- Born: 8 January 1957 (age 69) Karachi, Sindh, Pakistan
- Other name: MSR
- Education: St. Patrick's High School, Karachi
- Occupations: Journalist, Business Executive
- Known for: Chief Editor of Jang Group of Newspapers Founder of Geo Entertainment Geo News Geo Super AAG TV Geo Tez Geo Kahani Geo Entertainment
- Spouses: ; Shahina Shakil ​(m. 1975)​ ; Erum Shakil ​(m. 1991)​
- Children: 9 (including Mir Ibrahim Rahman)
- Relatives: Mir Khalil ur Rahman (father), Mehmooda Khalil ur Rahman (mother), Mir Javed ur Rahman (brother)
- Website: geo.tv

= Mir Shakil-ur-Rahman =

Pakistani businessman

Mir Shakil ur Rahman (born 8 January 1957), also known as MSR, is a Pakistani media mogul and businessman. He is the founder of the 24-hour news cycle network, Geo TV.

In addition, he is also the owner of the Jang Group of Newspapers and the News International, which was founded by his father, the late Mir Khalil ur Rahman and part owner of the Independent Media Corporation. This media group publishes a number of newspapers and magazines in Urdu and English. IMC also owns the Geo TV network.

== Early life and education ==
Mir Shakil ur Rahman was born on 8 January 1957 in Karachi, to father Mir Khalil ur Rahman and mother Mehmooda Khalil ur Rahman. He is of Kashmiri descent, as his paternal grandparents had immigrated from Kashmir Valley. He grew up with six siblings; an older brother, four older sisters and a younger sister. His father was the founder of the Jang Group of Newspapers. Mir attended St Patrick's High School in Karachi and is listed among the famous personalities of Pakistan that were educated there.

== Career ==
In the late 1990s, during Nawaz Sharif's second term as prime minister, Shakil was first asked by Sharif's government to dismiss some of the staff members of the Jang Group.
Keeping in line with the tradition of the media group that was founded by Mir Shakil's father, Mir Khalil ur Rehman, Shakil refused to dismiss the staff, a number of tax evasion cases were filed against his news group amounting to 40 million US dollars, followed by freezing of bank accounts and seizure of their assets. The government withdrew their court cases after some facts were made public by Shakil.
Shakil established a television channel network by the name of Geo TV in May 2002.
He was arrested by the NAB on 12 March 2020 on the allegations of getting 52 kanal land in Lahore by that time Chief Minister of Punjab Nawaz Sharif.

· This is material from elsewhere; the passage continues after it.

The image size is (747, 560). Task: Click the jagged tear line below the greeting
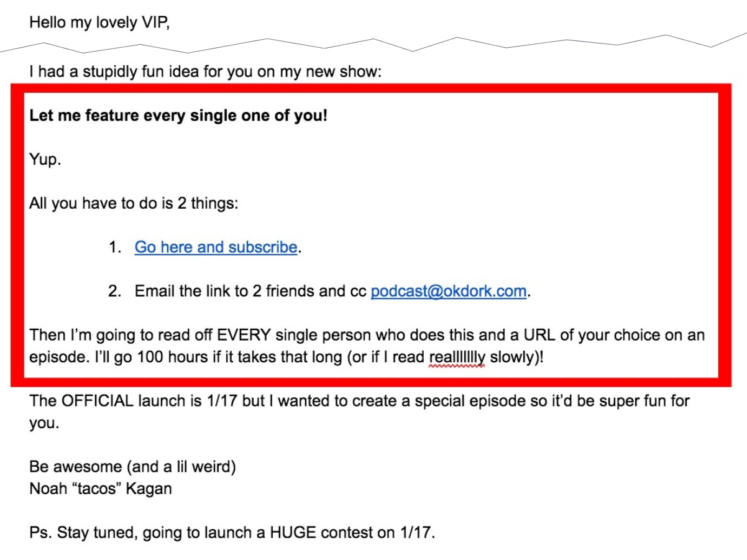[373, 45]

==Media industry associations==
Mir Shakil has also served as the president of the All Pakistan Newspapers Society, in 2006. He remained a convener of the 'Wage Board Committee' of the society in 2010. He was the president of the Council of Pakistan Newspaper Editors in 1995–96 and again in 2003–04 and also the president of Pakistan Broadcasters Association (PBA) in 2005. Shakil served as a member of the Press Council of Pakistan in 2013. He owns multiple media outlets such as Jang News, Geo News TV channel, The News, and others.

==Personal life==

Mir Shakil ur Rahman is the younger brother of former Jang Newspaper Editor Mir Javed ur Rahman (1945 – 2020), and is the second youngest child of Mehmooda Khalil ur Rahman (1926 – 2021) and the late Mir Khalil ur Rahman.

He resides in Dubai, United Arab Emirates with his two wives, Shahina and Erum, sharing five children (including Mir Ibrahim Rahman) with the former and four with the latter. He has a total of nine children, including four sons and five daughters.